• **REQUIRED WORK**
Copy each line of the data below in which the word "will" can be found.

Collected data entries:
+ + + +

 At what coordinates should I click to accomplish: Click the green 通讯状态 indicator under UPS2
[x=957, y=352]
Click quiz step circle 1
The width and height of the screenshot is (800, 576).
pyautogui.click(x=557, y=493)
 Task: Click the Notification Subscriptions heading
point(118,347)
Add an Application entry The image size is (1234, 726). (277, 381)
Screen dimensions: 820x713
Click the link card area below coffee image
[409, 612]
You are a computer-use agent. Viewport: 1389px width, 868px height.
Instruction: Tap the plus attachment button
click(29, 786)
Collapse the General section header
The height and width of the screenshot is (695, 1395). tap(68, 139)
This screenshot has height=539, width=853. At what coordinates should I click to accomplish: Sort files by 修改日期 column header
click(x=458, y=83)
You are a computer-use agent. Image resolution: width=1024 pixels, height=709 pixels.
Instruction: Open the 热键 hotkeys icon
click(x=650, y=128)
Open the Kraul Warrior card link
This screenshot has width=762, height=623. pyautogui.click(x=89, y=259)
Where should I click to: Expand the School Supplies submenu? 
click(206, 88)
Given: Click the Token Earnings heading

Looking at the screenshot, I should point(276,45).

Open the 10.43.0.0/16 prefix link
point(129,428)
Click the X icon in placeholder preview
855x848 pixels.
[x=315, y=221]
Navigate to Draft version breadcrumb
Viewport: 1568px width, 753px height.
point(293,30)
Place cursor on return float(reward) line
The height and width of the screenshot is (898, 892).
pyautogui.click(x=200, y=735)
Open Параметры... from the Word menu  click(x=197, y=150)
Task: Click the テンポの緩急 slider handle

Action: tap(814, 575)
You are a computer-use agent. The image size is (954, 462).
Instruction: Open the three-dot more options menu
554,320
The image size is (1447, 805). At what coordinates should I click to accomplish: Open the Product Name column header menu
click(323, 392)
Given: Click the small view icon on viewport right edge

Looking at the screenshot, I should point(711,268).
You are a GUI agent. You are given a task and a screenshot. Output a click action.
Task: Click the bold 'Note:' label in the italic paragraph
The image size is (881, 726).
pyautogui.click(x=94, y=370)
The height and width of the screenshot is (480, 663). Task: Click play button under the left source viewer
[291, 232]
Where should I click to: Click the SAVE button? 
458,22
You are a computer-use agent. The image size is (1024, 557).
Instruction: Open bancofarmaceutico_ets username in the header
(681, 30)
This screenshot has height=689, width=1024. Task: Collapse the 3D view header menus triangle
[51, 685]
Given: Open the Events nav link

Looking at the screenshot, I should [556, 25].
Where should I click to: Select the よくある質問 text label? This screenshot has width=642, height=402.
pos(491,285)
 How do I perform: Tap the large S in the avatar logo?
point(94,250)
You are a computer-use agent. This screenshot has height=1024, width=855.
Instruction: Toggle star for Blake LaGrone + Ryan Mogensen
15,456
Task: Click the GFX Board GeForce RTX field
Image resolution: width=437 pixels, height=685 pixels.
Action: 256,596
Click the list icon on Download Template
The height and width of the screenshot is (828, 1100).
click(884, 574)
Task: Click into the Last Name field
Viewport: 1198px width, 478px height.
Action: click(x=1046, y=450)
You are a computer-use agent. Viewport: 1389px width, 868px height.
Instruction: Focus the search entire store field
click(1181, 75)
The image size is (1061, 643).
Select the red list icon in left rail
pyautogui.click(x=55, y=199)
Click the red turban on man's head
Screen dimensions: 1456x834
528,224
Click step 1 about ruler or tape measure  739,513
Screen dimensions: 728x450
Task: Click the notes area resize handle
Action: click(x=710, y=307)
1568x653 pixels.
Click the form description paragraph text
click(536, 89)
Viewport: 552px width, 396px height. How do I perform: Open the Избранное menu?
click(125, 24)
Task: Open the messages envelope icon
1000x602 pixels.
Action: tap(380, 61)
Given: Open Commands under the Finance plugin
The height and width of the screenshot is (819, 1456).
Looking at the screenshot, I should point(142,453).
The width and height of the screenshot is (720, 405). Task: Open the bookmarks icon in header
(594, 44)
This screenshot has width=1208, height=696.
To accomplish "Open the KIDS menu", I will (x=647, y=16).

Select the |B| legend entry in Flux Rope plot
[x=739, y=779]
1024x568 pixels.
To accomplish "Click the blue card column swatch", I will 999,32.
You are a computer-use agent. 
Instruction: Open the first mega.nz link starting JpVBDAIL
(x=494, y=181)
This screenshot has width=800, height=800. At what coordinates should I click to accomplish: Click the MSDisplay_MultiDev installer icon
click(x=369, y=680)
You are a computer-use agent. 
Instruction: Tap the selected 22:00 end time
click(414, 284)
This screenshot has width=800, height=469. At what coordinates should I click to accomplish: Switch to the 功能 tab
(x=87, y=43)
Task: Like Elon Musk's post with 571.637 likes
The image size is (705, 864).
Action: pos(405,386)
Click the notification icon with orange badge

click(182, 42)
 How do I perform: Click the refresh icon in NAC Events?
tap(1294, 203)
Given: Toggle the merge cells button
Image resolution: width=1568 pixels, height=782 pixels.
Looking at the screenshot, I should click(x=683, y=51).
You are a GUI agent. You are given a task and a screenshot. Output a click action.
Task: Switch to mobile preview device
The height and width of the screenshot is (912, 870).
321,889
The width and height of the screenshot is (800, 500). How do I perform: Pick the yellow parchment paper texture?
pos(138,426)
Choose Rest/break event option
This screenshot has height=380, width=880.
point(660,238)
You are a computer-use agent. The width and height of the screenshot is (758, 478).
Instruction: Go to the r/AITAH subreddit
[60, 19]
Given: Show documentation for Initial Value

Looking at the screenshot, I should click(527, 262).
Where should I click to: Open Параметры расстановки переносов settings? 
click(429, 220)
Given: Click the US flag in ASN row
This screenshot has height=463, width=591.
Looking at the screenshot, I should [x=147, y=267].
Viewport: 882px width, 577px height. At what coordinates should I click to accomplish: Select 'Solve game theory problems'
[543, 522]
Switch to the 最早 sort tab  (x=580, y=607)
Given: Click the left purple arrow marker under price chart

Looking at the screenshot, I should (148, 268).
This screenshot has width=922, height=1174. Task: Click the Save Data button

+ + + +

• **TASK ANSWER**
To accomplish "Open the KIDS menu", I will (x=647, y=16).
To accomplish "Click the blue card column swatch", I will 999,32.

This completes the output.